---------- Listed records

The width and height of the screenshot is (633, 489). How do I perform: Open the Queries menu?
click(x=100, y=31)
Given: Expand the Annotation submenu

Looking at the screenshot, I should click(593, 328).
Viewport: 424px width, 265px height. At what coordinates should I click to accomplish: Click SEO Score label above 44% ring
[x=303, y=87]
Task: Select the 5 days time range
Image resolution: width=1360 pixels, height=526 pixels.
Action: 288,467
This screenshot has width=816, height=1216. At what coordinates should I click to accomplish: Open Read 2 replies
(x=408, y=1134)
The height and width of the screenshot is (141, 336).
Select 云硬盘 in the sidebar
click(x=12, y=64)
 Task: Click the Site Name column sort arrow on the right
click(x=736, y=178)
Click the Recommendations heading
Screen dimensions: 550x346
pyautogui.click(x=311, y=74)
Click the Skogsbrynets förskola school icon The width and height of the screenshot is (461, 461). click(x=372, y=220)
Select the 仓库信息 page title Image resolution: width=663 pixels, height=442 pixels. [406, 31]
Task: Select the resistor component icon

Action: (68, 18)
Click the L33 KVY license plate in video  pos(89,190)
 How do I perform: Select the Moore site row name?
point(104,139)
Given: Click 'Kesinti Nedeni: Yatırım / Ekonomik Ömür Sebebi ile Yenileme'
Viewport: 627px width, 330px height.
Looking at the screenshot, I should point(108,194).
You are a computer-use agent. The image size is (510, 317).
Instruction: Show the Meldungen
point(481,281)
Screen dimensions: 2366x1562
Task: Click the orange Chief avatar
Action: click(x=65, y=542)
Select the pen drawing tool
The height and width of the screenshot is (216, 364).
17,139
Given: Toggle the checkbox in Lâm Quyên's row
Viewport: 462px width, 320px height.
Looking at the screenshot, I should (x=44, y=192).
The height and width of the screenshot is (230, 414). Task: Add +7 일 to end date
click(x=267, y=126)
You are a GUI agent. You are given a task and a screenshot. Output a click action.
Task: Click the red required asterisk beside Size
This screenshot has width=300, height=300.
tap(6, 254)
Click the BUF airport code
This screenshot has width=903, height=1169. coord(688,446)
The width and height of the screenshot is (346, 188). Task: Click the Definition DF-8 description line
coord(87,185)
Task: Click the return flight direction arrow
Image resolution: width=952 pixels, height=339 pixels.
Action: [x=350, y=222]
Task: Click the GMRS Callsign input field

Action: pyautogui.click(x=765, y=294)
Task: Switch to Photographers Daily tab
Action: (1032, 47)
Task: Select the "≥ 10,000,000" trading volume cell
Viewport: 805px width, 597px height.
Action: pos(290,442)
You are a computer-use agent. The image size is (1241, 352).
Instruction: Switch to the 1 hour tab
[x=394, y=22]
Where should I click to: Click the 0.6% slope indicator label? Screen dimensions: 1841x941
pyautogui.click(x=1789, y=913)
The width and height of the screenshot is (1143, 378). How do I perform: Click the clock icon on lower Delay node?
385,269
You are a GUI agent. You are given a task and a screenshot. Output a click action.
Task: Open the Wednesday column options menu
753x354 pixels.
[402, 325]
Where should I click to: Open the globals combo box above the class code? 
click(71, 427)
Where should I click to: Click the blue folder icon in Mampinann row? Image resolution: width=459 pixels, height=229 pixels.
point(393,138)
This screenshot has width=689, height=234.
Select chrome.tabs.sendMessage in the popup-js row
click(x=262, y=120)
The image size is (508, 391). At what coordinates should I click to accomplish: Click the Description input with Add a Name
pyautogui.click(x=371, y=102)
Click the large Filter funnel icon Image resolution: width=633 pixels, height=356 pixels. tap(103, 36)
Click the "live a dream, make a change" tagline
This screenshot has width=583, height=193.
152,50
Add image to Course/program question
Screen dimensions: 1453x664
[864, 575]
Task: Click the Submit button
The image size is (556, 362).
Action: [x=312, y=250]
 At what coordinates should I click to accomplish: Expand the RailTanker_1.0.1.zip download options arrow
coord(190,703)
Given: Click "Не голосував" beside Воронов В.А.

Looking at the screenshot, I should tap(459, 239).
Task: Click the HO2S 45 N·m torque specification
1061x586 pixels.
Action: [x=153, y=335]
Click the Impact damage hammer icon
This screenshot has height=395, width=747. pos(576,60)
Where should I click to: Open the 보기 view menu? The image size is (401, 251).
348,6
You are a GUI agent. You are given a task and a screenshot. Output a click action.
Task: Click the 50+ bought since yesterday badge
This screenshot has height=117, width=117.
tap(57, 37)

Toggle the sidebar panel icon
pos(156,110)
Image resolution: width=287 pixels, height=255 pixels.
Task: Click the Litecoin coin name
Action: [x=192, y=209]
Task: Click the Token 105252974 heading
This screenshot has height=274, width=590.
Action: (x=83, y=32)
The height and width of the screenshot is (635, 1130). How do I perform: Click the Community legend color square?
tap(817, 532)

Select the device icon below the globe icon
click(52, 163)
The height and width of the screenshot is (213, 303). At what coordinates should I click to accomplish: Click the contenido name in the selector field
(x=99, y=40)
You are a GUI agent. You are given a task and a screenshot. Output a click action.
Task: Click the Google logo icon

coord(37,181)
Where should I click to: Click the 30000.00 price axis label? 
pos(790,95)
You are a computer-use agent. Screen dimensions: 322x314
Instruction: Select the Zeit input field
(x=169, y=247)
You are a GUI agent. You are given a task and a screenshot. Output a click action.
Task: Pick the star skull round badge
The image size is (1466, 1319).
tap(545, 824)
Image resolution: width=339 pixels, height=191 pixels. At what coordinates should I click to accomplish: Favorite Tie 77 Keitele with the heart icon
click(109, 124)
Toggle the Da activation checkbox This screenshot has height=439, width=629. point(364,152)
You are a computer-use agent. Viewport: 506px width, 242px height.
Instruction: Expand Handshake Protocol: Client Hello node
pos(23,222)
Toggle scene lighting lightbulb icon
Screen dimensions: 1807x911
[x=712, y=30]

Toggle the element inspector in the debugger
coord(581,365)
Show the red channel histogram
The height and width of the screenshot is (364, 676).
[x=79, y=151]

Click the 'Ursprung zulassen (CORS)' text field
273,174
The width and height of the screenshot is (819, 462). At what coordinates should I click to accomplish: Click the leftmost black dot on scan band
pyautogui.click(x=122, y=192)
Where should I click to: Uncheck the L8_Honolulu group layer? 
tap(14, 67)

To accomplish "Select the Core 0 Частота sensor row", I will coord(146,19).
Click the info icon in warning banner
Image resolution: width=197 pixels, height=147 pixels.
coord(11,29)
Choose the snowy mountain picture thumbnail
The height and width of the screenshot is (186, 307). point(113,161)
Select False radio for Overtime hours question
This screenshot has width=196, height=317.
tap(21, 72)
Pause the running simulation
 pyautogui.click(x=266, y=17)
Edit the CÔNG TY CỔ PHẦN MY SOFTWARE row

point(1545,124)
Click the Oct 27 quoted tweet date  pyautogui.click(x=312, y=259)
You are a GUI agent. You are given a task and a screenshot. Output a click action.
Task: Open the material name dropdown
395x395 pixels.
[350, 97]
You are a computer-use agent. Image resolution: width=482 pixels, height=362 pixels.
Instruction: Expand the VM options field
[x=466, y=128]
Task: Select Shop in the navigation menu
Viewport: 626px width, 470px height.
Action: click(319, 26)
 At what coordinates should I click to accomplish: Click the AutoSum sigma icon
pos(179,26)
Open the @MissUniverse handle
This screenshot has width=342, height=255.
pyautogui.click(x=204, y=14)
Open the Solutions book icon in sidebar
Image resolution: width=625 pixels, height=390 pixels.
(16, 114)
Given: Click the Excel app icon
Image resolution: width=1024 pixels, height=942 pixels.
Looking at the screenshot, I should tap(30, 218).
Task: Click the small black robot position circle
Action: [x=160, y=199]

--------------------

→ **Work instruction**
The answer must be the data above, repeated exactly as it stands.

→ **Completed task**
The width and height of the screenshot is (633, 489). How do I perform: Open the Queries menu?
click(x=100, y=31)
Given: Expand the Annotation submenu

Looking at the screenshot, I should click(593, 328).
Viewport: 424px width, 265px height. At what coordinates should I click to accomplish: Click SEO Score label above 44% ring
[x=303, y=87]
Task: Select the 5 days time range
Image resolution: width=1360 pixels, height=526 pixels.
Action: 288,467
This screenshot has width=816, height=1216. At what coordinates should I click to accomplish: Open Read 2 replies
(x=408, y=1134)
The height and width of the screenshot is (141, 336).
Select 云硬盘 in the sidebar
click(x=12, y=64)
 Task: Click the Site Name column sort arrow on the right
click(x=736, y=178)
Click the Recommendations heading
Screen dimensions: 550x346
pyautogui.click(x=311, y=74)
Click the Skogsbrynets förskola school icon The width and height of the screenshot is (461, 461). click(x=372, y=220)
Select the 仓库信息 page title Image resolution: width=663 pixels, height=442 pixels. [406, 31]
Task: Select the resistor component icon

Action: (68, 18)
Click the L33 KVY license plate in video  pos(89,190)
 How do I perform: Select the Moore site row name?
point(104,139)
Given: Click 'Kesinti Nedeni: Yatırım / Ekonomik Ömür Sebebi ile Yenileme'
Viewport: 627px width, 330px height.
Looking at the screenshot, I should point(108,194).
You are a computer-use agent. The image size is (510, 317).
Instruction: Show the Meldungen
point(481,281)
Screen dimensions: 2366x1562
Task: Click the orange Chief avatar
Action: click(x=65, y=542)
Select the pen drawing tool
The height and width of the screenshot is (216, 364).
17,139
Given: Toggle the checkbox in Lâm Quyên's row
Viewport: 462px width, 320px height.
Looking at the screenshot, I should (x=44, y=192).
The height and width of the screenshot is (230, 414). Task: Add +7 일 to end date
click(x=267, y=126)
You are a GUI agent. You are given a task and a screenshot. Output a click action.
Task: Click the red required asterisk beside Size
This screenshot has width=300, height=300.
tap(6, 254)
Click the BUF airport code
This screenshot has width=903, height=1169. coord(688,446)
The width and height of the screenshot is (346, 188). Task: Click the Definition DF-8 description line
coord(87,185)
Task: Click the return flight direction arrow
Image resolution: width=952 pixels, height=339 pixels.
Action: [x=350, y=222]
Task: Click the GMRS Callsign input field

Action: pyautogui.click(x=765, y=294)
Task: Switch to Photographers Daily tab
Action: (1032, 47)
Task: Select the "≥ 10,000,000" trading volume cell
Viewport: 805px width, 597px height.
Action: pos(290,442)
You are a computer-use agent. The image size is (1241, 352).
Instruction: Switch to the 1 hour tab
[x=394, y=22]
Where should I click to: Click the 0.6% slope indicator label? Screen dimensions: 1841x941
pyautogui.click(x=1789, y=913)
The width and height of the screenshot is (1143, 378). How do I perform: Click the clock icon on lower Delay node?
385,269
You are a GUI agent. You are given a task and a screenshot. Output a click action.
Task: Open the Wednesday column options menu
753x354 pixels.
[402, 325]
Where should I click to: Open the globals combo box above the class code? 
click(71, 427)
Where should I click to: Click the blue folder icon in Mampinann row? Image resolution: width=459 pixels, height=229 pixels.
point(393,138)
This screenshot has width=689, height=234.
Select chrome.tabs.sendMessage in the popup-js row
click(x=262, y=120)
The image size is (508, 391). At what coordinates should I click to accomplish: Click the Description input with Add a Name
pyautogui.click(x=371, y=102)
Click the large Filter funnel icon Image resolution: width=633 pixels, height=356 pixels. tap(103, 36)
Click the "live a dream, make a change" tagline
This screenshot has width=583, height=193.
152,50
Add image to Course/program question
Screen dimensions: 1453x664
[864, 575]
Task: Click the Submit button
The image size is (556, 362).
Action: [x=312, y=250]
 At what coordinates should I click to accomplish: Expand the RailTanker_1.0.1.zip download options arrow
coord(190,703)
Given: Click "Не голосував" beside Воронов В.А.

Looking at the screenshot, I should tap(459, 239).
Task: Click the HO2S 45 N·m torque specification
1061x586 pixels.
Action: [x=153, y=335]
Click the Impact damage hammer icon
This screenshot has height=395, width=747. pos(576,60)
Where should I click to: Open the 보기 view menu? The image size is (401, 251).
348,6
You are a GUI agent. You are given a task and a screenshot. Output a click action.
Task: Click the 50+ bought since yesterday badge
This screenshot has height=117, width=117.
tap(57, 37)

Toggle the sidebar panel icon
pos(156,110)
Image resolution: width=287 pixels, height=255 pixels.
Task: Click the Litecoin coin name
Action: [x=192, y=209]
Task: Click the Token 105252974 heading
This screenshot has height=274, width=590.
Action: (x=83, y=32)
The height and width of the screenshot is (635, 1130). How do I perform: Click the Community legend color square?
tap(817, 532)

Select the device icon below the globe icon
click(52, 163)
The height and width of the screenshot is (213, 303). At what coordinates should I click to accomplish: Click the contenido name in the selector field
(x=99, y=40)
You are a GUI agent. You are given a task and a screenshot. Output a click action.
Task: Click the Google logo icon

coord(37,181)
Where should I click to: Click the 30000.00 price axis label? 
pos(790,95)
You are a computer-use agent. Screen dimensions: 322x314
Instruction: Select the Zeit input field
(x=169, y=247)
You are a GUI agent. You are given a task and a screenshot. Output a click action.
Task: Pick the star skull round badge
The image size is (1466, 1319).
tap(545, 824)
Image resolution: width=339 pixels, height=191 pixels. At what coordinates should I click to accomplish: Favorite Tie 77 Keitele with the heart icon
click(109, 124)
Toggle the Da activation checkbox This screenshot has height=439, width=629. point(364,152)
You are a computer-use agent. Viewport: 506px width, 242px height.
Instruction: Expand Handshake Protocol: Client Hello node
pos(23,222)
Toggle scene lighting lightbulb icon
Screen dimensions: 1807x911
[x=712, y=30]

Toggle the element inspector in the debugger
coord(581,365)
Show the red channel histogram
The height and width of the screenshot is (364, 676).
[x=79, y=151]

Click the 'Ursprung zulassen (CORS)' text field
273,174
The width and height of the screenshot is (819, 462). At what coordinates should I click to accomplish: Click the leftmost black dot on scan band
pyautogui.click(x=122, y=192)
Where should I click to: Uncheck the L8_Honolulu group layer? 
tap(14, 67)

To accomplish "Select the Core 0 Частота sensor row", I will coord(146,19).
Click the info icon in warning banner
Image resolution: width=197 pixels, height=147 pixels.
coord(11,29)
Choose the snowy mountain picture thumbnail
The height and width of the screenshot is (186, 307). point(113,161)
Select False radio for Overtime hours question
This screenshot has width=196, height=317.
tap(21, 72)
Pause the running simulation
 pyautogui.click(x=266, y=17)
Edit the CÔNG TY CỔ PHẦN MY SOFTWARE row

point(1545,124)
Click the Oct 27 quoted tweet date  pyautogui.click(x=312, y=259)
You are a GUI agent. You are given a task and a screenshot. Output a click action.
Task: Open the material name dropdown
395x395 pixels.
[350, 97]
You are a computer-use agent. Image resolution: width=482 pixels, height=362 pixels.
Instruction: Expand the VM options field
[x=466, y=128]
Task: Select Shop in the navigation menu
Viewport: 626px width, 470px height.
Action: click(319, 26)
 At what coordinates should I click to accomplish: Click the AutoSum sigma icon
pos(179,26)
Open the @MissUniverse handle
This screenshot has width=342, height=255.
pyautogui.click(x=204, y=14)
Open the Solutions book icon in sidebar
Image resolution: width=625 pixels, height=390 pixels.
(16, 114)
Given: Click the Excel app icon
Image resolution: width=1024 pixels, height=942 pixels.
Looking at the screenshot, I should tap(30, 218).
Task: Click the small black robot position circle
Action: [x=160, y=199]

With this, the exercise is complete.